Regarding scammers, the potential for misuse is sky-high. Until recently, to clone a voice you would need a large amount of recorded speech to train the algorithm. But voice cloning technology is evolving so quickly that today all that’s needed is a few minutes of speech -- or in Microsoft VALL-E’s case, a few seconds. This means, if a scammer gets you on the phone for as little as three seconds, that is all they need to synthesize your voice without your consent. In fact, the FBI has already issued warnings of voice cloning technologies used in grandparent scams, whereby scammers call elderly couples and mimic a loved one saying they are in jail, trapped in a foreign country or in other difficult situations in order to extort money. Unfortunately, we can expect to see voice cloning used for other roguish purposes as well, such as creating deep-fakes of politicians making remarks that may spread misinformation or evoke controversy.
Another significant consideration is the fact that many organizations rely on voice recognition as a form of biometric authentication -- think of, say, an emerging fintech that uses voice recognition to enable users to access accounts and exchange funds. Where voices are concerned, it can be very hard to tell what is real and what isn’t. As voice cloning breaks out into the real world -- as many expect it will -- these organizations are going to have to take steps to ensure their systems aren’t subverted by malicious use.
There are two key ways that organizations can do this. One is by implementing liveness detection, a process that is already widely used in facial recognition. Liveness detection thwarts attempts at duping a system, by deciding whether it’s really a live person or a spoof -- like a photo or video or using a voice recording as opposed to a live voice.
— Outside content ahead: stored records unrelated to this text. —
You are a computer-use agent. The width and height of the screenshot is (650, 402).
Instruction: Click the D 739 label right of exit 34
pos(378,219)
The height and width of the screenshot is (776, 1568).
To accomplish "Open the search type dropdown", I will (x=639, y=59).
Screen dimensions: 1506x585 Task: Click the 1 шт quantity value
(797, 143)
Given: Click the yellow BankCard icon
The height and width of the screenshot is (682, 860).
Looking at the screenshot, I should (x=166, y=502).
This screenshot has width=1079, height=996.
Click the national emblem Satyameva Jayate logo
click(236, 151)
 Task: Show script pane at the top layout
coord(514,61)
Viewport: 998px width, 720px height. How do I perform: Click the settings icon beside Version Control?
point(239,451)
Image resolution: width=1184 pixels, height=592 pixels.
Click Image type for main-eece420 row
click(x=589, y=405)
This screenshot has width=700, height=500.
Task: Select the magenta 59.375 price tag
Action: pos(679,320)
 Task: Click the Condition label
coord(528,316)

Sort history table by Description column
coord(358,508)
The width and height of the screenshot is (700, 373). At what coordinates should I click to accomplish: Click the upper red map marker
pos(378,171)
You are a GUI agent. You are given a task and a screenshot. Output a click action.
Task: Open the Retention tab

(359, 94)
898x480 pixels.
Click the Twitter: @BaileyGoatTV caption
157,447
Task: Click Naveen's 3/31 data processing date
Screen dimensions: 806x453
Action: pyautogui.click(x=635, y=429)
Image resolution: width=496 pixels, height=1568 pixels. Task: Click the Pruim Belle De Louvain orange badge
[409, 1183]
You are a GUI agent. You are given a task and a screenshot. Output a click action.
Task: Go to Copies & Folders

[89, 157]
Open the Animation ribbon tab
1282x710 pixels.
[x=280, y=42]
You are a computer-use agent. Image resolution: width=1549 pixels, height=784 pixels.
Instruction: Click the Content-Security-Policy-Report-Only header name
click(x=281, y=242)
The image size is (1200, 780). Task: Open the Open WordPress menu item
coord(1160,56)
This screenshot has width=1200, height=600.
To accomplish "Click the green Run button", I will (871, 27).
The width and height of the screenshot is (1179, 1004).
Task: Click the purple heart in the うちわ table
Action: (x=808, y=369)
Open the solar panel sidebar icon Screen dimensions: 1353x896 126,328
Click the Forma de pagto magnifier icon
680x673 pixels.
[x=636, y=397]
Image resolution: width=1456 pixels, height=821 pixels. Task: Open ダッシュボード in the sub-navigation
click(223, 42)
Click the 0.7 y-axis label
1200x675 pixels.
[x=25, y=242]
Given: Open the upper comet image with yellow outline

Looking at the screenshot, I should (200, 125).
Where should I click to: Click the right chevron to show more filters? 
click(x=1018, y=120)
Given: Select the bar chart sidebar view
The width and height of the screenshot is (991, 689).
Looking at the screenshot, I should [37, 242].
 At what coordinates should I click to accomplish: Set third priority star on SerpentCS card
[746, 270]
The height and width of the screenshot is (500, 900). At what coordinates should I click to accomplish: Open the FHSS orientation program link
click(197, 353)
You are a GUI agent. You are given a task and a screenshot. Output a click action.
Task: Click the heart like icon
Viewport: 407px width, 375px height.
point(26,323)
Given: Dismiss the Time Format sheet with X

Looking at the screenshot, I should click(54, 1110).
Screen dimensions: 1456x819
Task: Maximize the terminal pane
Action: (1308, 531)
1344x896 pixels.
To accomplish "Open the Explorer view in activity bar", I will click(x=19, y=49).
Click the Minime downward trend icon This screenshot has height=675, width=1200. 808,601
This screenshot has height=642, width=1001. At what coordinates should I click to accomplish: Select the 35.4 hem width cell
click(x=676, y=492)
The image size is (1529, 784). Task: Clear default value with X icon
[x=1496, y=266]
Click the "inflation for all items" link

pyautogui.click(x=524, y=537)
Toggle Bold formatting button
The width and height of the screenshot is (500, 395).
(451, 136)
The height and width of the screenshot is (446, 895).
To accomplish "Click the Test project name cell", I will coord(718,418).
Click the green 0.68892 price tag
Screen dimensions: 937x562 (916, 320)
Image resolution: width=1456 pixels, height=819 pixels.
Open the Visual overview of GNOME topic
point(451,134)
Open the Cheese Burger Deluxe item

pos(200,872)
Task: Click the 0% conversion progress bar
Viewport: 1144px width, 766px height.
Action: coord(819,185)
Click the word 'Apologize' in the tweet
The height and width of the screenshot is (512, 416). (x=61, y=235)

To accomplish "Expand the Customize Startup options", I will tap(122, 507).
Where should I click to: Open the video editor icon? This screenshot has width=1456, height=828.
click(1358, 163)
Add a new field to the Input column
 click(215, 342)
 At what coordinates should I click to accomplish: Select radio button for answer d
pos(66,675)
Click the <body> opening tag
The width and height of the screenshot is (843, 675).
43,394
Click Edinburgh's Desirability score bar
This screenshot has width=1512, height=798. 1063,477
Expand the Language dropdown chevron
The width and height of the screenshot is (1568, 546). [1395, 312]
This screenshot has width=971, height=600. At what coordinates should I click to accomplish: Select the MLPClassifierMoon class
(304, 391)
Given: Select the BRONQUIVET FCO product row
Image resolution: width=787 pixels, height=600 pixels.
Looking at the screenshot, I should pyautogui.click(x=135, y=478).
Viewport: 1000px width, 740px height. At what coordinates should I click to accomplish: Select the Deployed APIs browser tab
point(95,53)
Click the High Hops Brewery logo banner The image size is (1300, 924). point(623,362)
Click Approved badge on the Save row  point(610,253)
A second technique involves adopting multi-factor authentication (MFA), so that if a person’s voice is identified, he or she will be prompted to provide a second form of authentication such as a password or a one-time code sent to their mobile device. These secondary authentication methods are not foolproof (both can be intercepted) and they can introduce some user friction, but they can be effective in helping guard against spoofs.
In summary, voice cloning is an exciting new frontier that can deliver many benefits, especially in the area of helping those with speech disabilities. But we need to be cautious with this promising technology, as the potential for ethical and legal liabilities and scamming can be significant. This is why organizations that have invested in voice recognition as a form of biometric authentication would be well-advised to take extra measures to guard against scam threats.
Dr. Mohamed Lazzouni, is CTO, Aware.